Арнольд Шёнберг

Так как в музыке отсутствует непосредственно познаваемое, одни ищут в ней формально прекрасное, другие — поэтические прообразы. Даже Шопенгауэр, давший исчерпывающее определение сущности музыки и высказавший удивительную мысль: “Композитор обнажает сокровеннейшую суть мира и высказывает глубочайшую истину, пользуясь языком, неподвластным разуму, он начинает блуждать, пытаясь перевести на язык наших понятий особенности языка, неподвластного разуму, подобно тому, как магнетическая сомнамбула рассуждает о вещах, о которых, бодрствуя, она не имеет ни малейшего понятия”. Хотя композитору должно было бы быть ясно, что перевод на язык наших понятий, на язык человека, — это абстракция, редукция до познаваемого, утрата самого главного — языка мира, который должен оставаться непонятым, должен лишь ощущаться. Ho Шопенгауэр правомерен в своих поисках, его цель как философа представить сущность мира, его необозримое богатство посредством понятий, за которыми слишком легко просматривается их нищета. Так же прав и Вагнер, который, желая дать среднему человеку представление о том, что он как музыкант видит непосредственно, подставлял программы под симфонии Бетховена.

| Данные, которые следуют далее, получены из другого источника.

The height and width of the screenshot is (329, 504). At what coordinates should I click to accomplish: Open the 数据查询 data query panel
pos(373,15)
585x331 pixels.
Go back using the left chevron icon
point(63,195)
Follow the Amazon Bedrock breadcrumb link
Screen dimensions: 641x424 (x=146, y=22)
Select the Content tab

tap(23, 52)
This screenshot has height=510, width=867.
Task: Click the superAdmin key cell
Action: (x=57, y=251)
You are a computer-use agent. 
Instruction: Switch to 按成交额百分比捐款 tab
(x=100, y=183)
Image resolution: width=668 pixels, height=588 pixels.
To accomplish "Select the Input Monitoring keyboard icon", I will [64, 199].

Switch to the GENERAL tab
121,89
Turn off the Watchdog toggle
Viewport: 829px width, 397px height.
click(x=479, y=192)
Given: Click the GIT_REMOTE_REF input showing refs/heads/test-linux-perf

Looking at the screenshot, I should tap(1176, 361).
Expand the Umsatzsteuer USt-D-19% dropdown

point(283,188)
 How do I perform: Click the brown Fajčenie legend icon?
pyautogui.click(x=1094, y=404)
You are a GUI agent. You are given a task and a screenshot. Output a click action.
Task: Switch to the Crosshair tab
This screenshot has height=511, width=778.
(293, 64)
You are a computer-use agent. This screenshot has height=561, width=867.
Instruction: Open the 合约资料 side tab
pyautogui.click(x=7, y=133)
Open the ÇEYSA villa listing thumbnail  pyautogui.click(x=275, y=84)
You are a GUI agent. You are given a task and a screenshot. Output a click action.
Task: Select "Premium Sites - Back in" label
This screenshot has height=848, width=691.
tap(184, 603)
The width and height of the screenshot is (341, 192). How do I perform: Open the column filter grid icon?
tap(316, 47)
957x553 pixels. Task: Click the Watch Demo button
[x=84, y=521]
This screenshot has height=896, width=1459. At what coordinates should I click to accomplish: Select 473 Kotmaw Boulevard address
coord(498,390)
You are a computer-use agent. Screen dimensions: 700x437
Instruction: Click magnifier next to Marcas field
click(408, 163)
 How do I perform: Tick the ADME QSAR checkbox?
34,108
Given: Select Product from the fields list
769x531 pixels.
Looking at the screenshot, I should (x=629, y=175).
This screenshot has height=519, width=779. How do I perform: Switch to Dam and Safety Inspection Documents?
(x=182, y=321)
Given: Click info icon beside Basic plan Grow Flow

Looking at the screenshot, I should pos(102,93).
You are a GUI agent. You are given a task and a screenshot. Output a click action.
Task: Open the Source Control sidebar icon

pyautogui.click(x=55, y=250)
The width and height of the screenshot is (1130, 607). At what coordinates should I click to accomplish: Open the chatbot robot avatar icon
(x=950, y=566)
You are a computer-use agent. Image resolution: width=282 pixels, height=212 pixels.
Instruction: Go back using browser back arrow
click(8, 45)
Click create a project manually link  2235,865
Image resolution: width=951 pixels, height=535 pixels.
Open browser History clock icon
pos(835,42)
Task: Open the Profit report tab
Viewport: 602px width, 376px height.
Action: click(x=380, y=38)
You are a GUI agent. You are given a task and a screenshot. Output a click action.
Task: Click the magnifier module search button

Отсюда мне было ясно, что с произведением искусства нужно обращаться так же, как с любым совершенным организмом. Оно так однородно в своих взаимосвязях, что в любой из его частиц содержится истиннейший внутренний смысл целого. Вторгаясь где бы то ни было в человеческий организм, получаешь один и тот же результат — идет кровь. Слушая одну строку из стихотворения, один такт из музыкального произведения, можно постичь целое. Также достаточно одного слова, взгляда, жеста, движения, даже цвета волос, чтобы понять сущность человека.